Processed meat sales fall after cancer warning
Sales of meat plunged by more than 10 percent in big discount supermarkets.
E-Mart, the top discount chain, reported a 16.9 percent decrease in sales of processed meat on Tuesday compared to a week earlier.
Other big supermarkets saw similar drops, with Lotte Mart posting a sales decline of 17.9 percent during the same period.
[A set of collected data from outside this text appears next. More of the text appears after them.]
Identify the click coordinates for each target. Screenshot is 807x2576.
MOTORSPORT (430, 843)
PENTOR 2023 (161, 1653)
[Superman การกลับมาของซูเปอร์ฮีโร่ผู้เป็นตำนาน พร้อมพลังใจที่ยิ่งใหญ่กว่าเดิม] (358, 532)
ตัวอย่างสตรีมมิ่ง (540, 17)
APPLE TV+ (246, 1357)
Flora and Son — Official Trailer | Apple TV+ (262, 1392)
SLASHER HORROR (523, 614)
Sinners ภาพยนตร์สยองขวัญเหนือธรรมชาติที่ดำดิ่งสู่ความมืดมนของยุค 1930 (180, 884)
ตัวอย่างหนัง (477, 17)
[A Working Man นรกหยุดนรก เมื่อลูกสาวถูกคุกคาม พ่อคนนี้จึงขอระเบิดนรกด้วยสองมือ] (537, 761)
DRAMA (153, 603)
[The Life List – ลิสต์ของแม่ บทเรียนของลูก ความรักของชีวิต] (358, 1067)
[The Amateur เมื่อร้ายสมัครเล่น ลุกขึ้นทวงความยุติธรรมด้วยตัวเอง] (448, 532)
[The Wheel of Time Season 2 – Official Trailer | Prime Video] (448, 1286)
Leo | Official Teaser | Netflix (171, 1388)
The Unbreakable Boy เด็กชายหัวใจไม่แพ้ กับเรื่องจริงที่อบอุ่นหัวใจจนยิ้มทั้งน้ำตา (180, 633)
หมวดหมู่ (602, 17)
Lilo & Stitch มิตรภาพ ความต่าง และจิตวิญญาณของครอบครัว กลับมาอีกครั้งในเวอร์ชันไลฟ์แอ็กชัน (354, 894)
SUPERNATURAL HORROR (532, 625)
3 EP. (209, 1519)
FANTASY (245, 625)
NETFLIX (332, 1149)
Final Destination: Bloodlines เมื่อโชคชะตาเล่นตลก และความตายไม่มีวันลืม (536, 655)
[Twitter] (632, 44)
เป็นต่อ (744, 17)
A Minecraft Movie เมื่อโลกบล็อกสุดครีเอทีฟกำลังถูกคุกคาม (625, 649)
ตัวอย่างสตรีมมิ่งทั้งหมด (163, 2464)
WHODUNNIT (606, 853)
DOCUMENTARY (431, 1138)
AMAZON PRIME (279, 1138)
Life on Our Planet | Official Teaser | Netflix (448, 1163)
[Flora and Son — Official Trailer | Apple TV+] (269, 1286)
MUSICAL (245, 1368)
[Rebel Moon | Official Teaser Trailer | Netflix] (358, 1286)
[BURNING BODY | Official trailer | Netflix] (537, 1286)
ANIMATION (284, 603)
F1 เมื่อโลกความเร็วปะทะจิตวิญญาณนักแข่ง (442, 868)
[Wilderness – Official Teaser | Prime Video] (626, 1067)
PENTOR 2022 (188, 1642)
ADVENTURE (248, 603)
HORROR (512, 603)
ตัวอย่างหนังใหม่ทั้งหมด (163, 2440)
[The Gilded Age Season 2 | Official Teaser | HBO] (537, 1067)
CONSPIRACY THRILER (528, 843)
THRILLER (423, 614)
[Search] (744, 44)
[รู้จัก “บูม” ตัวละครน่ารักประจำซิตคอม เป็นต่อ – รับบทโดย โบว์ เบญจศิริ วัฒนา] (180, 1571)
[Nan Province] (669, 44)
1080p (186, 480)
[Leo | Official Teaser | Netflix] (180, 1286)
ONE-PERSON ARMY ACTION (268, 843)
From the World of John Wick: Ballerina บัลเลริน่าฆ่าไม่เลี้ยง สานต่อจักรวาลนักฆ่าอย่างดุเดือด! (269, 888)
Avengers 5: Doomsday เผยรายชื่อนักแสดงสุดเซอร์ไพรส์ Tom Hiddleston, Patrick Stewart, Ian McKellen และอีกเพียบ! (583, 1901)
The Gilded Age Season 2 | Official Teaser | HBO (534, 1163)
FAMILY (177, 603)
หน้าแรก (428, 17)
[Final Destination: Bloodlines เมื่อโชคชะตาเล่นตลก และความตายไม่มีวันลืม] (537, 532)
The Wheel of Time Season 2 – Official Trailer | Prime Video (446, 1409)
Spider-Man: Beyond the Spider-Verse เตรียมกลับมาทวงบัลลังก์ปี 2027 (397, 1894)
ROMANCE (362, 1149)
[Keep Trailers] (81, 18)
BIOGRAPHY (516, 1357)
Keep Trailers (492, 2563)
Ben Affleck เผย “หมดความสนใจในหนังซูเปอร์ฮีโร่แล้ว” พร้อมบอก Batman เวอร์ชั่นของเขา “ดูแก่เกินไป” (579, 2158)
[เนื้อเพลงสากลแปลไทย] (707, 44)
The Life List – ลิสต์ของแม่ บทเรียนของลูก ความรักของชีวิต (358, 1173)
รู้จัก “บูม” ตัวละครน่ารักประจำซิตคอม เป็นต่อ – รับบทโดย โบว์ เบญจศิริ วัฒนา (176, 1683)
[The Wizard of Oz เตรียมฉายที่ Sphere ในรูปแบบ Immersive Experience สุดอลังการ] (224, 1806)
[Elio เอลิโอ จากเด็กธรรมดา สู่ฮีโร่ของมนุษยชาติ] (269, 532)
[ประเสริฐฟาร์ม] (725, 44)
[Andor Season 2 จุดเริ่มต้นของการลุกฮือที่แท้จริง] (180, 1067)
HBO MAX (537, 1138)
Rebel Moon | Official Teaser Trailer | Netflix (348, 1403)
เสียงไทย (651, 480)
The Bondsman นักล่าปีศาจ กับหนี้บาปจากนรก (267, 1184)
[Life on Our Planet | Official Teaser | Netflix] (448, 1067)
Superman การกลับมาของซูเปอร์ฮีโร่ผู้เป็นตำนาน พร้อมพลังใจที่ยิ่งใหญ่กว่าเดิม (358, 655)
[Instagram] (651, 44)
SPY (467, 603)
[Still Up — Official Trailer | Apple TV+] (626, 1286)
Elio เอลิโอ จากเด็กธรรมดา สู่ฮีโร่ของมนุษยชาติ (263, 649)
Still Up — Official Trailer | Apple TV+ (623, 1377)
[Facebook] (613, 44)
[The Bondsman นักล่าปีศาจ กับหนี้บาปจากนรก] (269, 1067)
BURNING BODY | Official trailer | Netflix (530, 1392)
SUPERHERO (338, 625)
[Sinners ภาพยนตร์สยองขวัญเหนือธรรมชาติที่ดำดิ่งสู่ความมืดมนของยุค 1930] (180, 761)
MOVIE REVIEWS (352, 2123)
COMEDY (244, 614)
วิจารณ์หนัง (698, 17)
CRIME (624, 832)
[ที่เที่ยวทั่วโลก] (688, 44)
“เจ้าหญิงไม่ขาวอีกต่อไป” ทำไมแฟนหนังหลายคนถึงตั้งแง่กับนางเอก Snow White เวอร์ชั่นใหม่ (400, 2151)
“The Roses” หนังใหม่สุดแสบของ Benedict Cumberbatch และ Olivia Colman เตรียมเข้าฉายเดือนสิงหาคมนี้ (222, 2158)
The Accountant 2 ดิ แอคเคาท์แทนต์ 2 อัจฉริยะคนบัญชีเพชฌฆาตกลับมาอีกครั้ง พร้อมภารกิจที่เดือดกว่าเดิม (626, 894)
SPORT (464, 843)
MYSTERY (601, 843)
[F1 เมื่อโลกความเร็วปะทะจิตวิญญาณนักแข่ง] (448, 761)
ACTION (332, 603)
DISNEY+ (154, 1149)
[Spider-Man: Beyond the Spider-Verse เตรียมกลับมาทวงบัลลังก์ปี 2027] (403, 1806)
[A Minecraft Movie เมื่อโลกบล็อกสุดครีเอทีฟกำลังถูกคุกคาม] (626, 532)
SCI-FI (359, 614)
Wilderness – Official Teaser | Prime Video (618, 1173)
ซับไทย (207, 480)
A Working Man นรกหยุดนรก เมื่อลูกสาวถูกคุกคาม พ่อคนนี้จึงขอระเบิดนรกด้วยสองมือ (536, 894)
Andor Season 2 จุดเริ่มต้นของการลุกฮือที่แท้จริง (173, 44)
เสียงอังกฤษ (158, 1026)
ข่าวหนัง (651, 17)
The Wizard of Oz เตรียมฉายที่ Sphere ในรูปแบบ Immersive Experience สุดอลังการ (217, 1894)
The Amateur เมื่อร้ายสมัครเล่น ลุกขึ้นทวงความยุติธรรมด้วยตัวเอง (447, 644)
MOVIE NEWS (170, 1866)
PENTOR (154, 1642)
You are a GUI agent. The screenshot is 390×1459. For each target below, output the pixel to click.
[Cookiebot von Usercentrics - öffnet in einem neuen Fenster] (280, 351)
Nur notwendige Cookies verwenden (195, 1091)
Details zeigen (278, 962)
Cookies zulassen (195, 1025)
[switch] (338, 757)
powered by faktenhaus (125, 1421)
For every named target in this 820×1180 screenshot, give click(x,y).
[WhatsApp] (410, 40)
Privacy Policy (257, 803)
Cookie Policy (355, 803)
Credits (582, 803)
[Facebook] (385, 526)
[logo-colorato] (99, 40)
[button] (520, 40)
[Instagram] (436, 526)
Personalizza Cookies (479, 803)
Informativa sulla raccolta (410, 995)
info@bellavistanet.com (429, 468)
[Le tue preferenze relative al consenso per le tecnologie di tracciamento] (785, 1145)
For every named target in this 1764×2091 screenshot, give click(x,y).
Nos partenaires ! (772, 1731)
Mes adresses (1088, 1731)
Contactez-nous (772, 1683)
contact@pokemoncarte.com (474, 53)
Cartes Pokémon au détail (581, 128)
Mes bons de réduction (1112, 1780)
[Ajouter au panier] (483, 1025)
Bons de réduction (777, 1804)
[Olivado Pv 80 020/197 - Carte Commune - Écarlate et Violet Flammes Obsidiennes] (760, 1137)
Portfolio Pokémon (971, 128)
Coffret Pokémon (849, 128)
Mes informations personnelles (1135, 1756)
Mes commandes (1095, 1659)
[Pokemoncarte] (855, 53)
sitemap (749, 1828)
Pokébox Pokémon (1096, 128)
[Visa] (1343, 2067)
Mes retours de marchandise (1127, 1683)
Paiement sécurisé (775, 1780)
Sales of processed meat fell 15 percent on Tuesday compared to the previous Tuesday.
“We still need to look closely at what caused the decline, but it is true that meat consumption has fallen,” a representative of Lotte Mart said.
Earlier this week, the WHO classified processed meat as Group 1 carcinogens, placing cured and processed meats in the same category as alcohol, arsenic and tobacco.
“This category is used when there is sufficient evidence of carcinogenicity in humans,” the WHO said in a statement.
“In the case of processed meat, this classification is based on sufficient evidence from epidemiological studies that eating processed meat causes colorectal cancer.”
The report went on to warn that red meat could probably cause cancer, and it was categorized a Group 2 carcinogen.
“In the case of red meat, the classification is based on limited evidence from epidemiological studies showing positive associations between eating red meat and developing colorectal cancer, as well as strong mechanistic evidence,” the group explained.
As soon as local media reported the WHO’s actions, Korean consumers were spooked. The terms “sausage” and “cancer” were among the most searched words, and related news reports were the most read articles on popular portal websites, including Naver and Daum.
The news dealt an immediate blow to retailers and meat manufacturers.
Processed meats include hot dogs, ham, sausages, corned beef and beef jerky, as well as canned meat and meat-based preparations and sauces, according to the health organization.
Red meat refers to all mammalian muscle meat, including, beef, veal, pork, lamb, mutton, horse and goat.
The findings were met with furious responses from the meat industry.
The Korea Meat Industries Association said that moderate meat consumption in Korea is not likely to increase the chance of coming down with cancer.
The WHO and a research institute under the organization concluded that each 50-gram (1.76-ounce) portion of processed meat eaten daily increases the risk of colorectal cancer by 18 percent.
“Referring to the report, if a person consumes 50 grams of meat daily, the yearly consumption becomes 18.3 kilograms,” a representative of the industry organization said.
“But Koreans consume 4.4 kilograms of processed meat every year, which accounts for 24 percent of the cited consumption.”